## What the exercise asks
A line below contains "Given: Select $6,604", and a later one contains "Click the green ok: [172.31.19.167]". Repeat both, with every line between them, exactly.

BEGIN Record set

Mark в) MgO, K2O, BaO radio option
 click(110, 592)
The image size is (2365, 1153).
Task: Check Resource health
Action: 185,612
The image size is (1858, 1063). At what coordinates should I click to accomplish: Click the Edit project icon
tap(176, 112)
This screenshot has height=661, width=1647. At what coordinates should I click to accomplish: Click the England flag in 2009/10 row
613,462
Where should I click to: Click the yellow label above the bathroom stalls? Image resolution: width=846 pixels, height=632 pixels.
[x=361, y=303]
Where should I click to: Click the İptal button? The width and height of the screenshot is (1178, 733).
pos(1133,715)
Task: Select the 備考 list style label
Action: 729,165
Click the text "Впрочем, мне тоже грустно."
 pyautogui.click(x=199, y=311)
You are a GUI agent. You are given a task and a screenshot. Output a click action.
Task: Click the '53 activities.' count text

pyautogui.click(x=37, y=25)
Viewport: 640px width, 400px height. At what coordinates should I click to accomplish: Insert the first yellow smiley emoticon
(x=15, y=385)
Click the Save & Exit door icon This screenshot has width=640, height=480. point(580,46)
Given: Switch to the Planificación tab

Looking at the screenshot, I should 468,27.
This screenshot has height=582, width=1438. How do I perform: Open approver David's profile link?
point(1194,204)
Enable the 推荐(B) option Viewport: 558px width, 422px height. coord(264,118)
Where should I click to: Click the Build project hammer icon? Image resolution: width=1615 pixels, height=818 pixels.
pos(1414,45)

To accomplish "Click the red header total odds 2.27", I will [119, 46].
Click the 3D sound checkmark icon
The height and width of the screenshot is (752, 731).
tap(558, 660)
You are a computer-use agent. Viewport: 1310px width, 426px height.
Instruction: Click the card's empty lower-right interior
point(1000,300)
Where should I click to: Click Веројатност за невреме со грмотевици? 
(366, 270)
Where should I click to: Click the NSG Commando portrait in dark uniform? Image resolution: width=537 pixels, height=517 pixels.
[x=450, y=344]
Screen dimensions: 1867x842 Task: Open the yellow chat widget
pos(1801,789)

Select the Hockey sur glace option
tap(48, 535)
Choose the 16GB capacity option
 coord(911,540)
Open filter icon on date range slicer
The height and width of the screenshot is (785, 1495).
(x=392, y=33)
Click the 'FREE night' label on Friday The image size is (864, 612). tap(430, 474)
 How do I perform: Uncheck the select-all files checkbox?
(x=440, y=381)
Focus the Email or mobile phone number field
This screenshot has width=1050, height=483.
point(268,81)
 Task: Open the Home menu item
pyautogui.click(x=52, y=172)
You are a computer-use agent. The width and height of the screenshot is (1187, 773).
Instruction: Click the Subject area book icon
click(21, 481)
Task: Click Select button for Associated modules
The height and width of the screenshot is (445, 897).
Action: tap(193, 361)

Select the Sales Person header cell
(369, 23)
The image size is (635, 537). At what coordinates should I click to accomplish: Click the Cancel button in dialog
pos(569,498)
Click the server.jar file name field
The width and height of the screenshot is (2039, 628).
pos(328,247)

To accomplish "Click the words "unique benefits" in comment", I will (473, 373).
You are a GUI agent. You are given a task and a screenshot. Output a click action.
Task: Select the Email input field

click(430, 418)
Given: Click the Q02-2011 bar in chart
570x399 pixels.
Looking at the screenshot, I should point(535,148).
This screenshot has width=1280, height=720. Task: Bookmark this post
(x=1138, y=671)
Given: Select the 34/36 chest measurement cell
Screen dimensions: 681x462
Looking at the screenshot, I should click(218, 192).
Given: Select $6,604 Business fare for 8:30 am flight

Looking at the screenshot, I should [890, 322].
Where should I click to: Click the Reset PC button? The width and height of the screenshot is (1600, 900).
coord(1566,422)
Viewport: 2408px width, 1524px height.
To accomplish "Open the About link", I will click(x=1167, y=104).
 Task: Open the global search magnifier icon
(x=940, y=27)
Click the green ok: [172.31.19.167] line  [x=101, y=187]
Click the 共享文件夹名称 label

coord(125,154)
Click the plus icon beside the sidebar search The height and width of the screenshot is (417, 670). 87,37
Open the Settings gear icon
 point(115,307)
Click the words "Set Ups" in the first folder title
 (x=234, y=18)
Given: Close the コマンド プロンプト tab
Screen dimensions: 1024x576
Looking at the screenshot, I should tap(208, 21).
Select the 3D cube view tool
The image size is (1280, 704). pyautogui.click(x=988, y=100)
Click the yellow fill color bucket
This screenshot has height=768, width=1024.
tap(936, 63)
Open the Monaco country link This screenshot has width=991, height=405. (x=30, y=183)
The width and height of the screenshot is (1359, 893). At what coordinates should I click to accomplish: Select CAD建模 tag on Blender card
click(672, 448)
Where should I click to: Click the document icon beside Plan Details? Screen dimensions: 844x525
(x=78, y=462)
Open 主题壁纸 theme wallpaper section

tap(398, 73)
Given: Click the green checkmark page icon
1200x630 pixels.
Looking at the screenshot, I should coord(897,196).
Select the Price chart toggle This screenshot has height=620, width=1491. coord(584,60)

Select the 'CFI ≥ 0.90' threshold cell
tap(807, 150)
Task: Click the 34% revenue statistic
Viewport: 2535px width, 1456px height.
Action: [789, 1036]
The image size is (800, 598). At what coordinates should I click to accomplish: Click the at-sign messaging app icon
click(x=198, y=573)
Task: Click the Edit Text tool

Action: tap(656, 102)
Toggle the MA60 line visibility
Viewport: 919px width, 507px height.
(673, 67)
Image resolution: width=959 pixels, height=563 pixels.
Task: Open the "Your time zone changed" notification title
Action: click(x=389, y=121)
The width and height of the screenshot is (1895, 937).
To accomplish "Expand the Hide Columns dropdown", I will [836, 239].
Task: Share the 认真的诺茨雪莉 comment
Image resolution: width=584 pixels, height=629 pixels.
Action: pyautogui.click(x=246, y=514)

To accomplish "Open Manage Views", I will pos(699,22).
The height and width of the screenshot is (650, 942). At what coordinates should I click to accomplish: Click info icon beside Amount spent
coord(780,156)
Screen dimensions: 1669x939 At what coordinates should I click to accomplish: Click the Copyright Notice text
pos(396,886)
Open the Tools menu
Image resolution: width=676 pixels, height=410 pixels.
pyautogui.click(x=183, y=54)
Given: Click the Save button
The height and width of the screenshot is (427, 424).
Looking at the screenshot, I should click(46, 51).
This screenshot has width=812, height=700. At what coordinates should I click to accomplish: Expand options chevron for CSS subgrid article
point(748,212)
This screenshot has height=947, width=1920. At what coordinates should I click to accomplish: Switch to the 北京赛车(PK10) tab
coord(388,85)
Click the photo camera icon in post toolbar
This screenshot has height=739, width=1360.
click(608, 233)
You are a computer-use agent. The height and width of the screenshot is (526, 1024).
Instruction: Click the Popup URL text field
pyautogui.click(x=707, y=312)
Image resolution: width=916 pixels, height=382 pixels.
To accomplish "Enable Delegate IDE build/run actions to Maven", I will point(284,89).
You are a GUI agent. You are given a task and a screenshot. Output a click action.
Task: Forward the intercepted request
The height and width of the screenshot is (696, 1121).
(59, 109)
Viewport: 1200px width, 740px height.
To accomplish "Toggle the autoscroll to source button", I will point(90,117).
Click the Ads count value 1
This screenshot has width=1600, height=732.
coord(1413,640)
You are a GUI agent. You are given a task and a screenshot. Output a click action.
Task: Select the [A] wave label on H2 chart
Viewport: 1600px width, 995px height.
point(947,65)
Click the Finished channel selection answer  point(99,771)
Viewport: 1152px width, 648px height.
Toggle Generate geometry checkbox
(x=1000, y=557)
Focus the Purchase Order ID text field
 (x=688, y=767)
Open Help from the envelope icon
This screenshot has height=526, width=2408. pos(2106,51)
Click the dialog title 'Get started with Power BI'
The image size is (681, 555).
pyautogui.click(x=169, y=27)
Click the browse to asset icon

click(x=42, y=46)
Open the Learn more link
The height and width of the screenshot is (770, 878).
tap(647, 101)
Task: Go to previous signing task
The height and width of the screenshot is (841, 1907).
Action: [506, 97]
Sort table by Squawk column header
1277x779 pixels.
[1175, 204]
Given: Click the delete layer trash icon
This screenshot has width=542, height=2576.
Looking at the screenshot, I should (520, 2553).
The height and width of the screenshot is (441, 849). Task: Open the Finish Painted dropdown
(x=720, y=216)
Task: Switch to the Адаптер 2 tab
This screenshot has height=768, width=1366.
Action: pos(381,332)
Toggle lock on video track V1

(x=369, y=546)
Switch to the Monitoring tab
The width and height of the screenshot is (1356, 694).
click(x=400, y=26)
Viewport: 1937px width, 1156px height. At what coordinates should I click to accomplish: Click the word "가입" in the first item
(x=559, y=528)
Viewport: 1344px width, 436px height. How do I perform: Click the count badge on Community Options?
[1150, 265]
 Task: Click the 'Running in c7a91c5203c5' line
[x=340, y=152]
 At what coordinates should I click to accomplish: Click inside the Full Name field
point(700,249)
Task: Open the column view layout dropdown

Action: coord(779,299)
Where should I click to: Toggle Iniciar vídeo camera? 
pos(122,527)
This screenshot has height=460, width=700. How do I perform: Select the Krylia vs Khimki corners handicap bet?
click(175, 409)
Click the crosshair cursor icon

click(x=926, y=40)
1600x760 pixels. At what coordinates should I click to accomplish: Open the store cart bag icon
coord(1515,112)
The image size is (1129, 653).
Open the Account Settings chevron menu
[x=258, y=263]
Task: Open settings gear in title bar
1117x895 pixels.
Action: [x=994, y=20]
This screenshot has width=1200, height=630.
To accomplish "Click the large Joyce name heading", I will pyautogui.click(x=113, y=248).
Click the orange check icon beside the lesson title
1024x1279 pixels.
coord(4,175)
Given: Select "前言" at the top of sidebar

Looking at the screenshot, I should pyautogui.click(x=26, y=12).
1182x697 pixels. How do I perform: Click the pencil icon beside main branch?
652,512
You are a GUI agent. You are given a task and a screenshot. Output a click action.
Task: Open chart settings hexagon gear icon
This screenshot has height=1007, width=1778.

END Record set

## Completed task
Given: Select $6,604 Business fare for 8:30 am flight

Looking at the screenshot, I should [890, 322].
Where should I click to: Click the Reset PC button? The width and height of the screenshot is (1600, 900).
coord(1566,422)
Viewport: 2408px width, 1524px height.
To accomplish "Open the About link", I will click(x=1167, y=104).
 Task: Open the global search magnifier icon
(x=940, y=27)
Click the green ok: [172.31.19.167] line  [x=101, y=187]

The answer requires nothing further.